Abstract
This project introduces a new framework for thinking about ethnic cleansing and tests this theory on the Lebanese civil war of 1975-1990 using an original quantitative dataset and about 60 interviews gathered during 14 months of fieldwork. Ethnic cleansing, or instances where one ethnic or sectarian group displaces members of another from a particular territory through violent means, can be either a political goal or a strategy in service of another end and this crucial aspect means that the practice of this strategy will vary widely across conflicts. Ethnic cleansing is often used as a strategy for dominating contested territory in nationalist conflicts which implies that some group is trying to maximize displacement using all available military forces.

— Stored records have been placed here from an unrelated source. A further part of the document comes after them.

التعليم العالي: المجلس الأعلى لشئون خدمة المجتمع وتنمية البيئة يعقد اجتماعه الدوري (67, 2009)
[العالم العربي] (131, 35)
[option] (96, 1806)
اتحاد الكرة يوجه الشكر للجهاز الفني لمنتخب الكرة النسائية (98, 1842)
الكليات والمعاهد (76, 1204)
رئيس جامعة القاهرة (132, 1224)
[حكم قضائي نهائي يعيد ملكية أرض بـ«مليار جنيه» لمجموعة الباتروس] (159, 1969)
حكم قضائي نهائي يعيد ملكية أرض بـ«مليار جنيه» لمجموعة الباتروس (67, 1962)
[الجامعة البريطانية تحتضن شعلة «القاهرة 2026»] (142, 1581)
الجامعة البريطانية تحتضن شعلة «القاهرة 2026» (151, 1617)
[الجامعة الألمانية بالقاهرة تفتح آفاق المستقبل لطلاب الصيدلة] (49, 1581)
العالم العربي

Yet my argument is that in civil wars fought at least in part across an ethnic divide, but where neither side has separatist ambitions, armed groups have strong incentives to minimize the amount of displacement. Ethnic identity is an easy and cheap heuristic device that can be used to identify potential enemies which enables armed groups to use collective violence such as ethnic cleansing. But with a lack of separatist ambition comes an understanding that the country will need to be governed after armed hostilities end. In addition, during the conflict process, armed groups have an incentive to retain non-coethnic resident civilians since all manners of in-conflict funding of armed groups are strictly increasing in the size of civilian population: taxation, predation, seizing and operating firms, and donations. For these reasons armed groups have an incentive to acquire more fine-grained information about resident non-coethnics to allow them to displace only those who are actively disloyal. This is easiest in areas where loyal and disloyal civilians are mixed, such as mixed residential neighbourhoods, which are therefore more likely to witness selective violence but less likely to experience full collective ethnic cleansing.
To test this theory I rely on an original countrywide village-level data set on demographics, migration, and violence collected during 14 months of fieldwork based in Beirut and supplemented by about 60 interviews with political leaders and former militia fighters. The data stems from voter registration materials, government documents, NGO reports and other sources and allows for a rich set of quantitative tests and illustrative GIS mapping. The main finding is that ethnic cleansing was less extensive and more narrowly and competently targeted than is commonly imagined or appreciated.